[Exercise brief]: Would you restate the data exactly as given?

• • • • •

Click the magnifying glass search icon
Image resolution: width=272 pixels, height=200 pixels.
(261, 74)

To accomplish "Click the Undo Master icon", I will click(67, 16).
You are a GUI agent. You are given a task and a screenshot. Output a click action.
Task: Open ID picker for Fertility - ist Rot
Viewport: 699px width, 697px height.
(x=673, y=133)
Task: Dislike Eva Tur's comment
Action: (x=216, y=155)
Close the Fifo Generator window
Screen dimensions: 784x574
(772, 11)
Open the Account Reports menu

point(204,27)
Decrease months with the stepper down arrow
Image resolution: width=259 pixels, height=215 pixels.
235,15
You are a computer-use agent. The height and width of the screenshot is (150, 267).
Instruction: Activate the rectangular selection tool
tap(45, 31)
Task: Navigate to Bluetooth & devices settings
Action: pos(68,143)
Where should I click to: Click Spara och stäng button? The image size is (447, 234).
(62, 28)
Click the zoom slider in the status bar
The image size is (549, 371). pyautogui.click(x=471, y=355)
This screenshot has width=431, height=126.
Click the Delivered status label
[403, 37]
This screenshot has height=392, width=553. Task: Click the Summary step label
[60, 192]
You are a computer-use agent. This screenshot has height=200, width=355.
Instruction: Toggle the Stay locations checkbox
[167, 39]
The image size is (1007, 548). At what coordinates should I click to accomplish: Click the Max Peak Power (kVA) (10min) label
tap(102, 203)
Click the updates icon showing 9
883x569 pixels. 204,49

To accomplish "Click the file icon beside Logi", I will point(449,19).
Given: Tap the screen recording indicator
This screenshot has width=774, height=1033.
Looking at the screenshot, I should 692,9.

• • • • •

[Solution for this problem]:
Click the magnifying glass search icon
Image resolution: width=272 pixels, height=200 pixels.
(261, 74)

To accomplish "Click the Undo Master icon", I will click(67, 16).
You are a GUI agent. You are given a task and a screenshot. Output a click action.
Task: Open ID picker for Fertility - ist Rot
Viewport: 699px width, 697px height.
(x=673, y=133)
Task: Dislike Eva Tur's comment
Action: (x=216, y=155)
Close the Fifo Generator window
Screen dimensions: 784x574
(772, 11)
Open the Account Reports menu

point(204,27)
Decrease months with the stepper down arrow
Image resolution: width=259 pixels, height=215 pixels.
235,15
You are a computer-use agent. The height and width of the screenshot is (150, 267).
Instruction: Activate the rectangular selection tool
tap(45, 31)
Task: Navigate to Bluetooth & devices settings
Action: pos(68,143)
Where should I click to: Click Spara och stäng button? The image size is (447, 234).
(62, 28)
Click the zoom slider in the status bar
The image size is (549, 371). pyautogui.click(x=471, y=355)
This screenshot has width=431, height=126.
Click the Delivered status label
[403, 37]
This screenshot has height=392, width=553. Task: Click the Summary step label
[60, 192]
You are a computer-use agent. This screenshot has height=200, width=355.
Instruction: Toggle the Stay locations checkbox
[167, 39]
The image size is (1007, 548). At what coordinates should I click to accomplish: Click the Max Peak Power (kVA) (10min) label
tap(102, 203)
Click the updates icon showing 9
883x569 pixels. 204,49

To accomplish "Click the file icon beside Logi", I will point(449,19).
Given: Tap the screen recording indicator
This screenshot has width=774, height=1033.
Looking at the screenshot, I should 692,9.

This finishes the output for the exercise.